■ REQUIRED ACTION 1:
Reproduce the passage from the integral thread word for word, beginning at the words "So if you use" and stopping after "exponent of e^(sin(t))".
■ REQUIRED ACTION 2:
In the integral thread, what substitution does Answer 1 recommend for the first term?

■ PAGE EXTRACT:
Calculating integral?

Question

Hi,

I need to calculate the integral of:

-2sin(t) * e^(2cos(t)) + cos(t) * e^(sin(t)) dt.

Is it just: 2cos(t) * e^(2cos(t)) + sin(t) * e^(sin(t))?


Thanks!

Answer 1

No, it's not. If you differentiated your answer- remember that you have to use the product rule!- it's not the same as your original problem. You need to do a u substitution:
u=2cos(t)
du = -2sin(t) dt
that will give you the integral of e^u du, which is just e^u. Sub 2 cos(t) back in for u, and the answer is e^(2cos(t)), for the first part of the problem. Do the same procedure for the two terms after the plus sign, then add then together for your final answer.

Answer 2

Sorry.

Note, in the first term, that -2sin(t) is the derivative of the exponent of e^(2cos(t)).

So if you use the substitution u = 2cos(t), then du = -2sin(t)dt and you get integral of e^u du.

Similarly, in the second term, cos(t) is the derivative of the exponent of e^(sin(t))

So the answer is e^(2cos(t)) + e^(sin(t)) + C

Answer 3

∫ -2 sint * e^(2 cos(t) + cos(t)* e^(sin(t) dt

=>∫-2 sint * e^(2 cos(t) dt + ∫cos(t)* e^(sin(t) dt

first integral put 2 cost = x : - 2sint dt = dx

for second integral sint = y : cost dt = dy

=>∫e^x dx + ∫e^y dy

=> e^x + e^y + c

=> e^(2cos(t)) + e^(sin(t)) + c

■ DATA SUPPLIED:
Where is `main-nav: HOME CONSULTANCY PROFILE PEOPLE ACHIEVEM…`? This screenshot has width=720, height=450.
---
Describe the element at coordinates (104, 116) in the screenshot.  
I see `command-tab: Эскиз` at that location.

■ EXERCISE RESULT 1:
So if you use the substitution u = 2cos(t), then du = -2sin(t)dt and you get integral of e^u du.

Similarly, in the second term, cos(t) is the derivative of the exponent of e^(sin(t))

■ EXERCISE RESULT 2:
u=2cos(t), with du = -2sin(t) dt